NEW YORK (CNNMoney.com) -- The Fed's words will speak louder than its actions this afternoon.
It's all but certain the central bank is going to sit tight at 2:15 ET and keep its key federal funds rate at 2%. There's a better chance of "The Love Guru" winning next year's Oscar for Best Picture than of an interest rate hike or cut today.
But what the Fed says in its accompanying statement will be crucial.
With inflation fears on the rise, there is growing speculation that the Fed may begin to raise rates as soon as its next meeting on Aug. 5. Many economists think that would be too soon, however, because the economy is still in a precarious state, and higher rates would kill any chance for a recovery.
So how should you parse the Fed's statement? Here are some key things to look out for.
In the statement following its last meeting in April, the Fed set the stage for a pause today by saying that "the substantial easing of monetary policy to date, combined with ongoing measures to foster market liquidity, should help to promote moderate growth over time and to mitigate risks to economic activity."
If that phrase, or something similar to it, remains in today's statement, that's probably a sign that the Fed will remain on hold for a while. It's signaling that it thinks its seven rate cuts since last September and series of loans to banks should help put an end to the credit crunch.
However, people will also be looking for clues as to how serious the Fed is considering raising rates.
It seems likely that the Fed will show more concerns about inflation. In the April statement, the central bank did not seem too alarmed about the big increase in commodities prices.
The Fed acknowledged that "energy and other commodity prices have increased, and some indicators of inflation expectations have risen in recent months." But it also noted that it "expects inflation to moderate in coming quarters, reflecting a projected leveling-out of energy and other commodity prices."
But oil prices have soared 20% since the Fed's last meeting.
"The perception is that the inflation situation is worse. They will lean more on the inflation risk in this statement," said John Derrick, director of research with U.S. Global Investors Inc., an investment firm based in San Antonio. "They may hint at rate hikes down the road."
It's also worth nothing that the dollar hasn't done much against the euro since the last meeting, rising just 1%. (Some market experts blame the Fed's rate cuts for weakening the dollar and spurring the boom in oil and other commodity prices.)
So could the Fed actually do the unthinkable and mention the dollar specifically in its statement?
The central bank has typically avoided talking about the dollar. But that's been changing. In a speech earlier this month, Fed chairman Ben Bernanke said the Fed would be "attentive to the implications of changes in the value of the dollar for inflation."

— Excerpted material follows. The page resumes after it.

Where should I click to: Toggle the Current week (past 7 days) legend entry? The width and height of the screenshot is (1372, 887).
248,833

Richard Sparks, a senior equities analyst with Schaeffer's Investment Research in Cincinnati, said he's not sure the Fed would go so far to talk about currency in the statement.

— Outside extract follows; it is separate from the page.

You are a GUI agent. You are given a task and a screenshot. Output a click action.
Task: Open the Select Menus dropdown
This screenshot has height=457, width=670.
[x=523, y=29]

"The Fed has been trying to talk up the dollar. But it's one thing to do so when giving speeches and another to make it part of an official policy statement," he said.
Nonetheless, traders will be monitoring the statement closely for any discussion of the dollar.
Ashraf Laidi, chief currency strategist with investment brokerage CMC Markets US, wrote in a note to clients yesterday that "in the event that the Fed mentions the dollar in the statement," he would expect the euro to fall against the dollar.
One euro currently equals about $1.56. Laidi wrote that if the Fed talks about the dollar, the exchange rate could go as low as about $1.538 dollars per euro.
But he thinks another dollar defense is unlikely. After all, despite the concerns about inflation, the Fed can't completely rule out a rate cut down the road either since many of the other factors the Fed talked about in April have not improved.
"Household and business spending has been subdued and labor markets have softened further. Financial markets remain under considerable stress, and tight credit conditions and the deepening housing contraction are likely to weigh on economic growth over the next few quarters," the Fed said in April.
And since then, the unemployment rate has shot up to 5.5%, consumer confidence has plunged, housing prices and sales have dropped and the broader stock market indices are trading lower.
Add all that up and the Fed has an unenviable task.
"The Fed is caught right now with a fight on two fronts - the weak dollar and inflation on one side and the slowing economy on the other side," said Sparks. "I'm not sure what the Fed can do or say now to have a desired effect at this point."